WORK INSTRUCTION: Each line from the one bearing "Viewport: 600px width, 467px" through the last line of the entries below should be returned exactly, with pictures left out.

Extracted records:

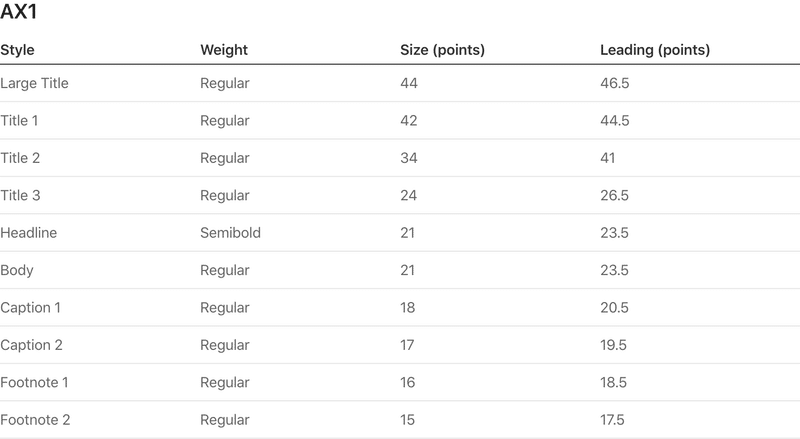Select the Title 2 style cell

click(20, 158)
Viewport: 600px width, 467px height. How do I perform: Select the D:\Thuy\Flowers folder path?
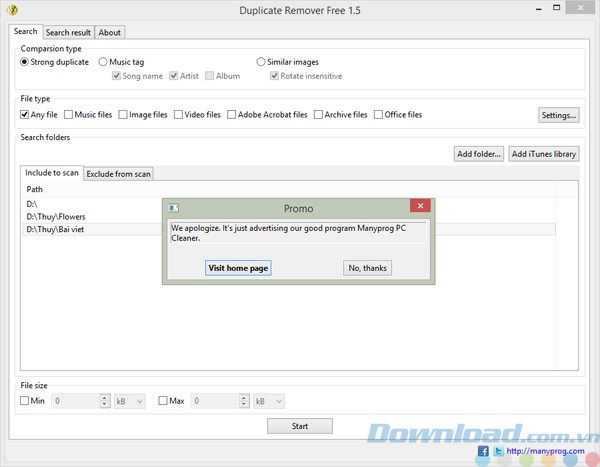point(56,216)
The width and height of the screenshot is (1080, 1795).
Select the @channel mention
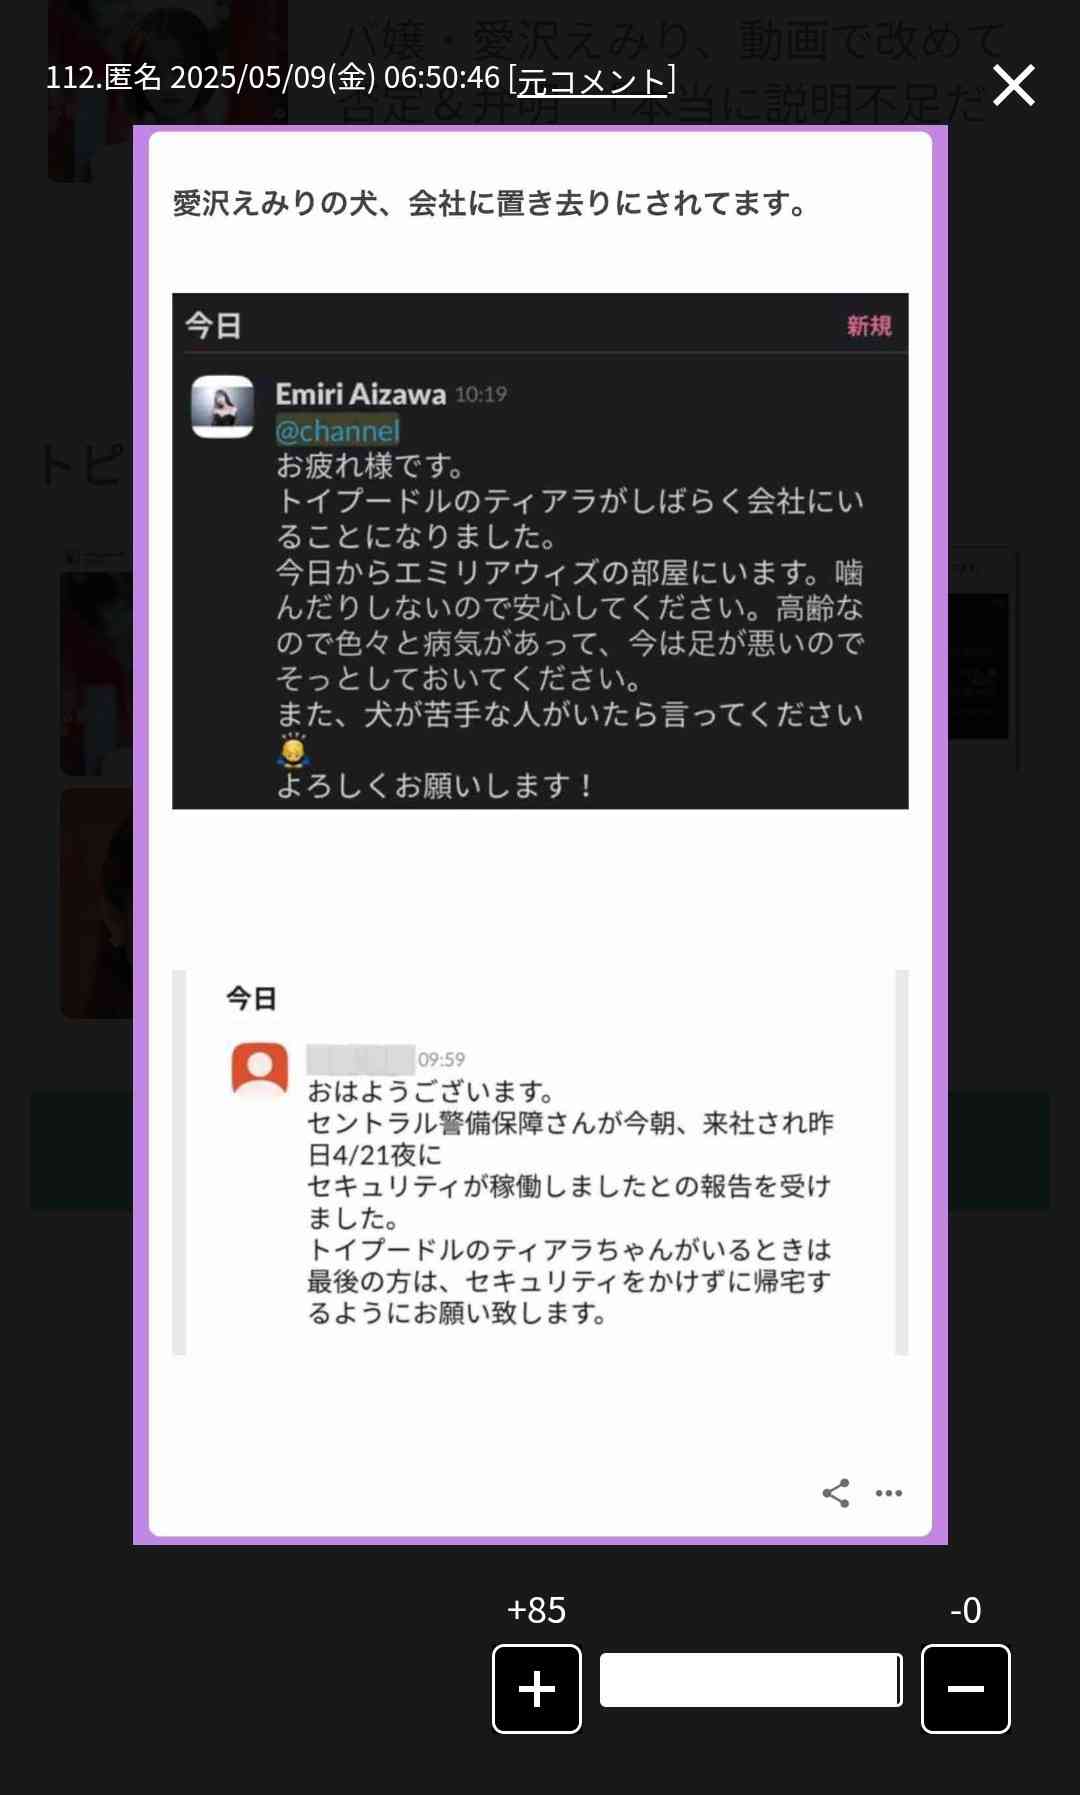[337, 431]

REPLY:
Viewport: 600px width, 467px height. How do I perform: Select the D:\Thuy\Flowers folder path?
point(56,216)
The width and height of the screenshot is (1080, 1795).
Select the @channel mention
[337, 431]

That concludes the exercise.